Extracto:
Fue un aprendizaje extraordinario. Visité los 30 museos nacionales del Ibram, desde el de la isla de Alcântara, en São Luís, estado de Maranhão, hasta el de Missões, en Rio Grande do Sul. Reafirmé mi idea de que todos los museos son iguales en realidad, independientemente de los objetos que estudian, exponen o preservan. Son espacios multidisciplinarios por excelencia, con museólogos, historiadores, biólogos, expertos en arte, historiadores del arte, conservadores y digitalizadores. Un museo trabaja esencialmente con la memoria, que puede expresarse de maneras diferentes. Cuando comenzó el gobierno de Temer [2016-2018], no quise quedarme y regresé a São Paulo. Hoy veo que los museos nacionales se encuentran abandonados. Toda la capacitación humana que el Ibram llevaba a cabo de manera superlativa desapareció. El Iphan [Instituto del Patrimonio Histórico y Artístico Nacional] está siendo desmantelado. Cuando regresé a São Paulo, el MAC no tenía un director y ningún docente estaba interesado en asumir el cargo. En 2016, quien entonces era el rector, Marco Antonio Zago [el actual presidente de la FAPESP], me pidió que me postulara para cubrirlo. Asumí este reto en el convencimiento de que todos los museos son iguales. Lo que importaba era mi experiencia como gestor de varios tipos de museos. Apliqué algunas técnicas de museología, como la elaboración de un plan estratégico en el cual cada sector presenta su propuesta sobre lo que le gustaría hacer en los próximos cinco años.

Material proporcionado:
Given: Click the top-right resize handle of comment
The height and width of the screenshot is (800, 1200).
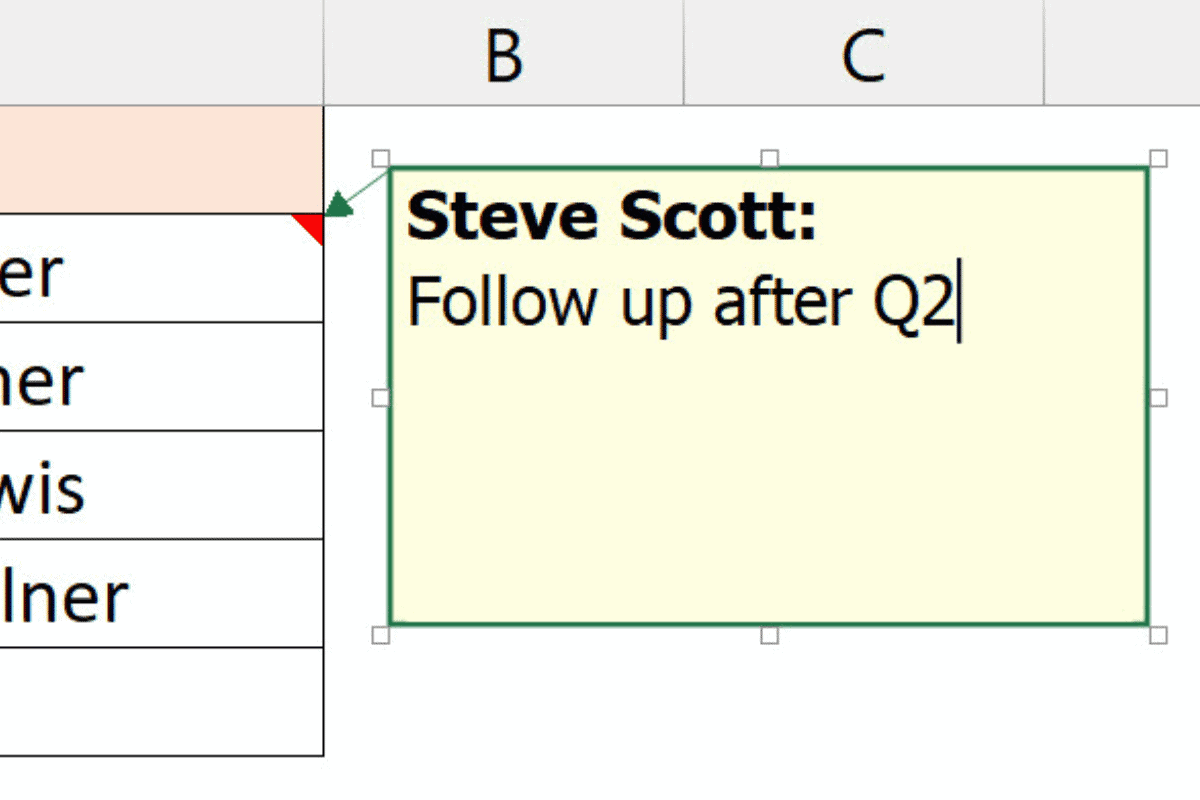Looking at the screenshot, I should click(1158, 158).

Enunciado: ¿Quién pidió, según el extracto, la postulación para cubrir la dirección del MAC en 2016?

Respuesta: Marco Antonio Zago, que entonces era el rector.